== Excerpted records ==
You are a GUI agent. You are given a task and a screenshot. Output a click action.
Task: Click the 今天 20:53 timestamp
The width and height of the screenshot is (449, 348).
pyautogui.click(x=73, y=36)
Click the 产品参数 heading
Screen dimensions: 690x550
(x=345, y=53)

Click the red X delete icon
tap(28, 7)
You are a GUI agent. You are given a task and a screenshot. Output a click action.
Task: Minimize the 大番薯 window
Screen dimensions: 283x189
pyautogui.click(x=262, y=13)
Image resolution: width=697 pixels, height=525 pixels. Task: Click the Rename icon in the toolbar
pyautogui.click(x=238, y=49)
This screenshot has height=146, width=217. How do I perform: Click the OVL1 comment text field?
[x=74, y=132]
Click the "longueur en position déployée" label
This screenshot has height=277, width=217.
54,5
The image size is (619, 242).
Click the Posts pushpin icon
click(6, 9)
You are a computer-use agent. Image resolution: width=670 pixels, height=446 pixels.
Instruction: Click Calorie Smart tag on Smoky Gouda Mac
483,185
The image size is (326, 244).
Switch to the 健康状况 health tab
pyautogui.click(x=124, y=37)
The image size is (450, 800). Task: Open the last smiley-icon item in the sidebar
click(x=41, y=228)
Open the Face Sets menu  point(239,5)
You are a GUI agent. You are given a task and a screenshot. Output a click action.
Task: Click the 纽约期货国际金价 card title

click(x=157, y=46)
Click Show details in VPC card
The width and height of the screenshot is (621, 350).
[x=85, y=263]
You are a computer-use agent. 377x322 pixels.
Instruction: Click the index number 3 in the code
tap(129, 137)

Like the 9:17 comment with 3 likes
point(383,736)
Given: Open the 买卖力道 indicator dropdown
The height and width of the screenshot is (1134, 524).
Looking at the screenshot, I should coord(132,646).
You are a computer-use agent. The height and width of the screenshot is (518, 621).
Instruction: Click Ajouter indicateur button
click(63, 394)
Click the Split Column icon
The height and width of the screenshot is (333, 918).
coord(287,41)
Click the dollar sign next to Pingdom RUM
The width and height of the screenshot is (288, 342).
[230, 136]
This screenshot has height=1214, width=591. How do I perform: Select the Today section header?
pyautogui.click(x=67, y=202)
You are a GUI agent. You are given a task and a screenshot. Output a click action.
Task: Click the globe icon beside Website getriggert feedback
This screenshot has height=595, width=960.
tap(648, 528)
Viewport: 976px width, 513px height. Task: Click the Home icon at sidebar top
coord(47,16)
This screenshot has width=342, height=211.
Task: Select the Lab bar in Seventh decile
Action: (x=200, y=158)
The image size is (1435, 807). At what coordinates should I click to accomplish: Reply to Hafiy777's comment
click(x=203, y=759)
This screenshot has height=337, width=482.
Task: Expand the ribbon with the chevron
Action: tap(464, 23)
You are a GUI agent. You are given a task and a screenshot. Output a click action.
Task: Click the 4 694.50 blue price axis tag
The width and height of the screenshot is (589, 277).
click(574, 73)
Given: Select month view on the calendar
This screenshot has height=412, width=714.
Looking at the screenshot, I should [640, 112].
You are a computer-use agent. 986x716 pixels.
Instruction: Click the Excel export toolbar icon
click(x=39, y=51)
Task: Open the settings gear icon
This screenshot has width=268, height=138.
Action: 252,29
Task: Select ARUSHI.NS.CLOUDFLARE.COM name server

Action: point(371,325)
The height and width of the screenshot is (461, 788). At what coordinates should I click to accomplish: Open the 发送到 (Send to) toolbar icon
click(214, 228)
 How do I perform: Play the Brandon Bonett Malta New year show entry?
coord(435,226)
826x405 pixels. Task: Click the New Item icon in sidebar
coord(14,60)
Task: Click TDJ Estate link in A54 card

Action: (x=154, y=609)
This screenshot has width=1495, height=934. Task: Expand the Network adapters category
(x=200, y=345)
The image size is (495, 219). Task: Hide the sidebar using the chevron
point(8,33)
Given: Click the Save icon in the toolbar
===
Copy all the entries verbatim.

▶ [Result of the exercise]
You are a GUI agent. You are given a task and a screenshot. Output a click action.
Task: Click the 今天 20:53 timestamp
The width and height of the screenshot is (449, 348).
pyautogui.click(x=73, y=36)
Click the 产品参数 heading
Screen dimensions: 690x550
(x=345, y=53)

Click the red X delete icon
tap(28, 7)
You are a GUI agent. You are given a task and a screenshot. Output a click action.
Task: Minimize the 大番薯 window
Screen dimensions: 283x189
pyautogui.click(x=262, y=13)
Image resolution: width=697 pixels, height=525 pixels. Task: Click the Rename icon in the toolbar
pyautogui.click(x=238, y=49)
This screenshot has height=146, width=217. How do I perform: Click the OVL1 comment text field?
[x=74, y=132]
Click the "longueur en position déployée" label
This screenshot has height=277, width=217.
54,5
The image size is (619, 242).
Click the Posts pushpin icon
click(6, 9)
You are a computer-use agent. Image resolution: width=670 pixels, height=446 pixels.
Instruction: Click Calorie Smart tag on Smoky Gouda Mac
483,185
The image size is (326, 244).
Switch to the 健康状况 health tab
pyautogui.click(x=124, y=37)
The image size is (450, 800). Task: Open the last smiley-icon item in the sidebar
click(x=41, y=228)
Open the Face Sets menu  point(239,5)
You are a GUI agent. You are given a task and a screenshot. Output a click action.
Task: Click the 纽约期货国际金价 card title

click(x=157, y=46)
Click Show details in VPC card
The width and height of the screenshot is (621, 350).
[x=85, y=263]
You are a computer-use agent. 377x322 pixels.
Instruction: Click the index number 3 in the code
tap(129, 137)

Like the 9:17 comment with 3 likes
point(383,736)
Given: Open the 买卖力道 indicator dropdown
The height and width of the screenshot is (1134, 524).
Looking at the screenshot, I should coord(132,646).
You are a computer-use agent. The height and width of the screenshot is (518, 621).
Instruction: Click Ajouter indicateur button
click(63, 394)
Click the Split Column icon
The height and width of the screenshot is (333, 918).
coord(287,41)
Click the dollar sign next to Pingdom RUM
The width and height of the screenshot is (288, 342).
[230, 136]
This screenshot has height=1214, width=591. How do I perform: Select the Today section header?
pyautogui.click(x=67, y=202)
You are a GUI agent. You are given a task and a screenshot. Output a click action.
Task: Click the globe icon beside Website getriggert feedback
This screenshot has height=595, width=960.
tap(648, 528)
Viewport: 976px width, 513px height. Task: Click the Home icon at sidebar top
coord(47,16)
This screenshot has width=342, height=211.
Task: Select the Lab bar in Seventh decile
Action: (x=200, y=158)
The image size is (1435, 807). At what coordinates should I click to accomplish: Reply to Hafiy777's comment
click(x=203, y=759)
This screenshot has height=337, width=482.
Task: Expand the ribbon with the chevron
Action: tap(464, 23)
You are a GUI agent. You are given a task and a screenshot. Output a click action.
Task: Click the 4 694.50 blue price axis tag
The width and height of the screenshot is (589, 277).
click(574, 73)
Given: Select month view on the calendar
This screenshot has height=412, width=714.
Looking at the screenshot, I should [640, 112].
You are a computer-use agent. 986x716 pixels.
Instruction: Click the Excel export toolbar icon
click(x=39, y=51)
Task: Open the settings gear icon
This screenshot has width=268, height=138.
Action: 252,29
Task: Select ARUSHI.NS.CLOUDFLARE.COM name server

Action: point(371,325)
The height and width of the screenshot is (461, 788). At what coordinates should I click to accomplish: Open the 发送到 (Send to) toolbar icon
click(214, 228)
 How do I perform: Play the Brandon Bonett Malta New year show entry?
coord(435,226)
826x405 pixels. Task: Click the New Item icon in sidebar
coord(14,60)
Task: Click TDJ Estate link in A54 card

Action: (x=154, y=609)
This screenshot has width=1495, height=934. Task: Expand the Network adapters category
(x=200, y=345)
The image size is (495, 219). Task: Hide the sidebar using the chevron
point(8,33)
Given: Click the Save icon in the toolbar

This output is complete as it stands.